Work request 1:
Answer these questions using the text about Zhang Hongmin:
(a) On what date did Zhang celebrate the Chinese New Year with his family?
(b) How many members made up the PUMCH team?
(c) Through how many layers of gloves did the doctors squeeze the ventilation bag?
Work request 2:
Render this sentence from the text about Zhang Hongmin in Spanish: "He remembers that it was an arduous tour of duty, involving many significant moments for him and the team."
Work request 3:
Return the passage of the text about Zhang Hongmin starting at "He and two other" and ending at "by aerosol discharge.".

Given text:
Content starts
The longest stay
Zhang Hongmin, 45, a doctor of critical care medicine at Peking Union Medical College Hospital, celebrated the Chinese New Year on Jan 24 with his mother, his wife-who had just moved to Beijing after two years of having to live apart due to work commitments-and his young daughter.
A day later, he was assigned to the hospital's medical assistance team being dispatched to Wuhan, the capital of Hubei province, to help in the fight against the COVID-19 outbreak.
At the time, the city was the national epicenter of the then-epidemic, and he arrived there less than a day after receiving the notice of his deployment. The team took over the ICU zone of Tongji Hospital's Zhongfa Xincheng branch and set themselves up to begin treating the most critically ill patients being transferred there from other hospitals and zones.
Operating in the city from Jan 26 until April 15, the 186-member PUMCH team was one of the first to arrive in Wuhan but the last national medical assistance team to leave.
He remembers that it was an arduous tour of duty, involving many significant moments for him and the team.
One of the most critical rescues to stand out in Zhang's memory was that of a patient who presented difficulties during intubation.
"That patient had serious pneumonia and respiratory failure with low blood sugar and high heart rate, and we needed to keep performing bag valve mask ventilation on the patient until he was successfully intubated," Zhang recalls.
He and two other doctors took turns operating the handheld ventilation device for an hour-using one hand to hold the mask and the other hand to squeeze the bag through five layers of gloves. They all faced the danger of getting infected by aerosol discharge.
Content ends
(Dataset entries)
Content starts
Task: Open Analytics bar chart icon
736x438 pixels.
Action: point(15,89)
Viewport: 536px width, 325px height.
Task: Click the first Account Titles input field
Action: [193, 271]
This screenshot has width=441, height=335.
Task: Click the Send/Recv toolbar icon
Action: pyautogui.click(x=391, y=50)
Content ends
Task output 1:
(a) Jan 24
(b) 186
(c) Five

Task output 2:
Recuerda que fue un período de servicio arduo, que incluyó muchos momentos significativos para él y para el equipo.

Task output 3:
He and two other doctors took turns operating the handheld ventilation device for an hour-using one hand to hold the mask and the other hand to squeeze the bag through five layers of gloves. They all faced the danger of getting infected by aerosol discharge.